[gst-devel] Text rendering

Sun Feb 20 06:10:10 CET 2005

Dnia 20-02-2005, nie o godzinie 13:26 +0100, Gergely Nagy napisał:
> > > Anyway, for fancy effects (think not only in colors, but textures too),
> > > the approach outlined here will work fine, I guess.
> > 
> > In a word, no. It's not gonna work for subtitles at all (even simple
> > colouring of different lines in different colours will be difficult, and
> > individually coloured letters will be downright impossible).
> 
> For this, I imagined that the text description would include color markup
> and such. The text renderer would ignore that, and there would be another
> element, which would set up the coloring layer.

Ugh. Now, totally trivial (not at all, but it gives very good idea about
what's needed) and really basic (ie, if we don't have it, we have can as
well have no formatted subtitles at all) example: karaoke text. In the
simplest case it looks like this:

Some more or less interesting lyrics here
----------------------^
[Already sung colour] | [Yet to be sung colour]

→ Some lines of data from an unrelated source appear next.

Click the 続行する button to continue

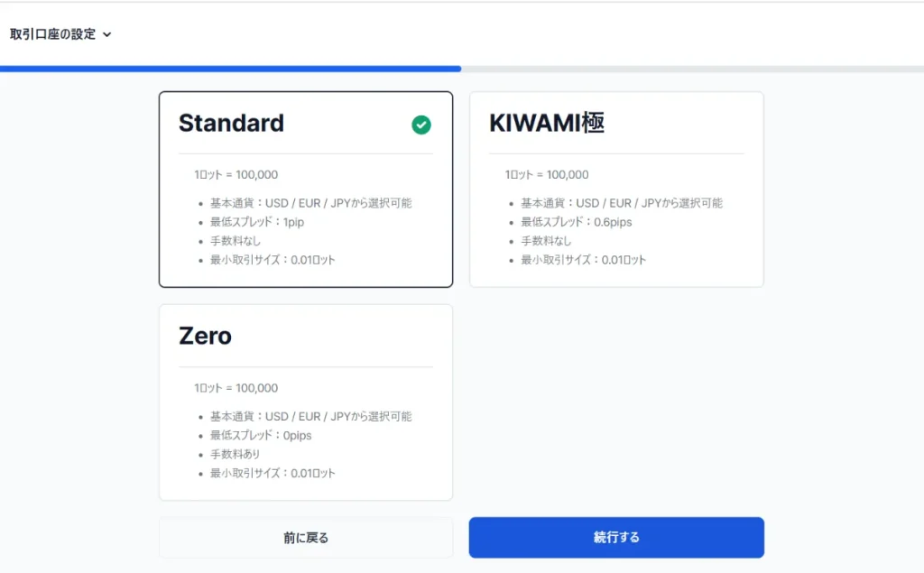pyautogui.click(x=616, y=537)
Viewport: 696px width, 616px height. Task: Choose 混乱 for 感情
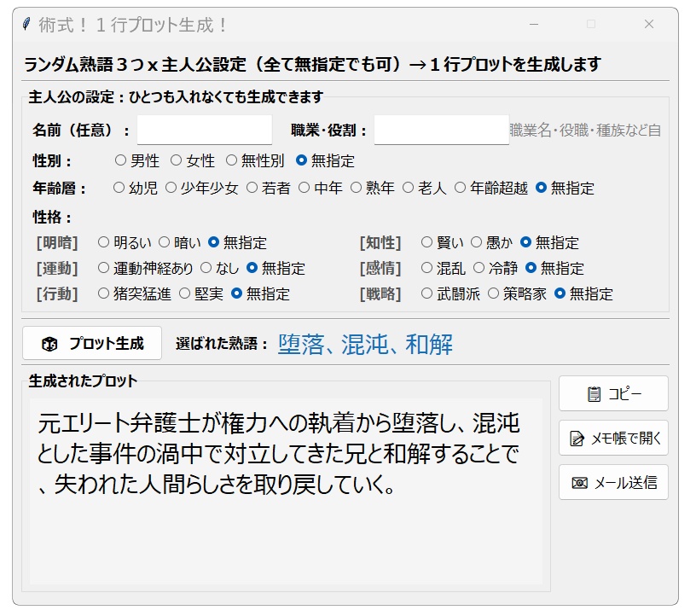(428, 268)
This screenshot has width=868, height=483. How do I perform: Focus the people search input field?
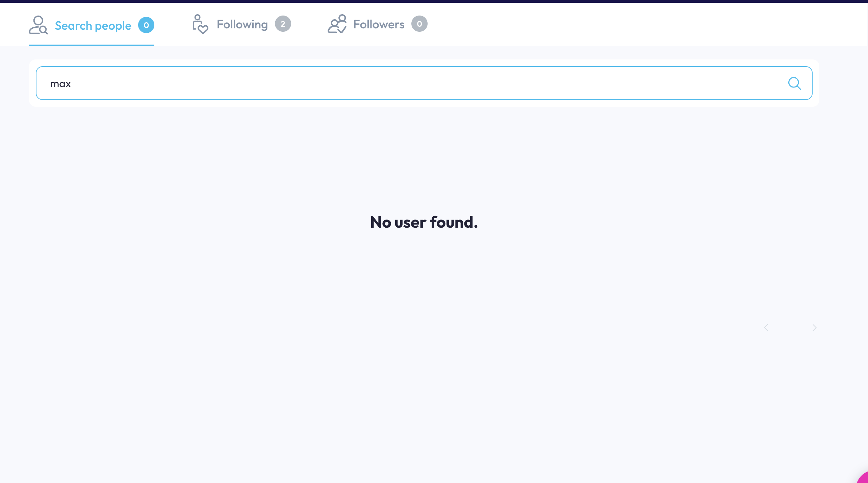tap(424, 83)
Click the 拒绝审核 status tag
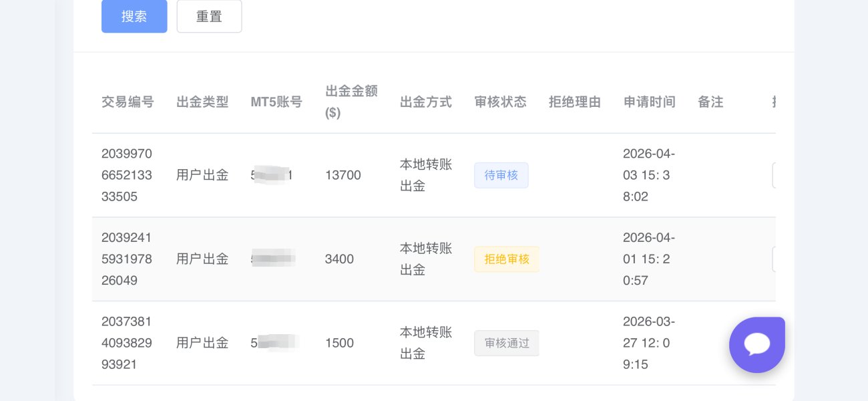Image resolution: width=868 pixels, height=401 pixels. (506, 259)
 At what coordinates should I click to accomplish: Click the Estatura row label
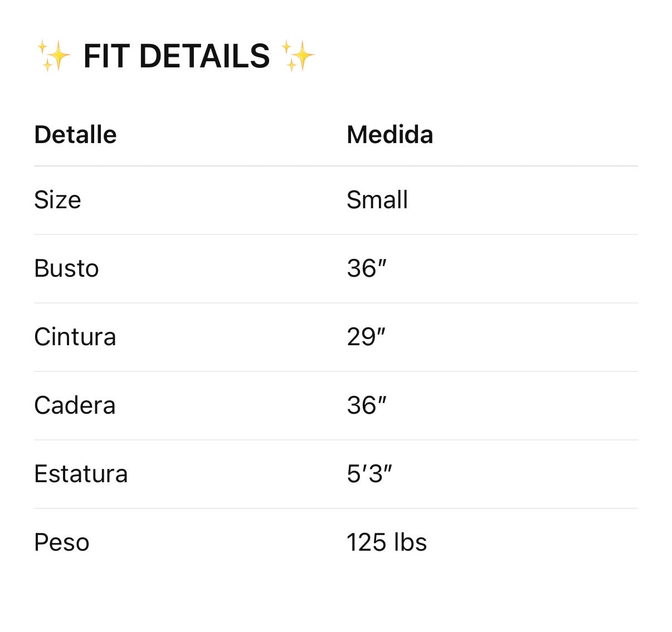pyautogui.click(x=81, y=474)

^ represents "cursor" -- point where already sung and yet-to-be-sung
colours meet. Note it's not between chars, but in the middle of char --
if there's "I looooooooooooooove you" sung, you'll end with "o" in
"love" slowly shifting left-to-right from one colour into another.
That's basic case, but already fairly complicated with your design. And
now for a bit of real life: the characters will jump, twirl, shrink,
enlarge, flash and pounce as cursor passes by them. I'm not making this
up, that's just a small sample of effects you'll see in any random anime
fansub. I can't imagine any way to do that with text renderer "ignoring"
colour markup.

> Something like:
> 
>                                     +---------------+
> +-------------+ application/        | Text renderer |
> | Sub. parser |------------------+--+---------------+---+-------+
> +-------------+ x-gst-subtitles  |                      | Image |
>                                  |                      | mixer |
>                                  +--+---------------+---+---+---+
>                                     | Color-layer   |       |
>                                     | renderer      |       |
>                                     +---------------+       |
>                                                            /
>                                                           /
> +--------------+                       +-----------------+
> | Video source |-----------------------+ Image mixer     |
> +--------------+                       +-------+---------+
>                                                |
>                                        +-----------------+
>                                        | Video out       |
>                                        +-----------------+
> 
> This means a bit moe elements, but these elements would be simple. I like
> simple elements, that do only one tiny little thing.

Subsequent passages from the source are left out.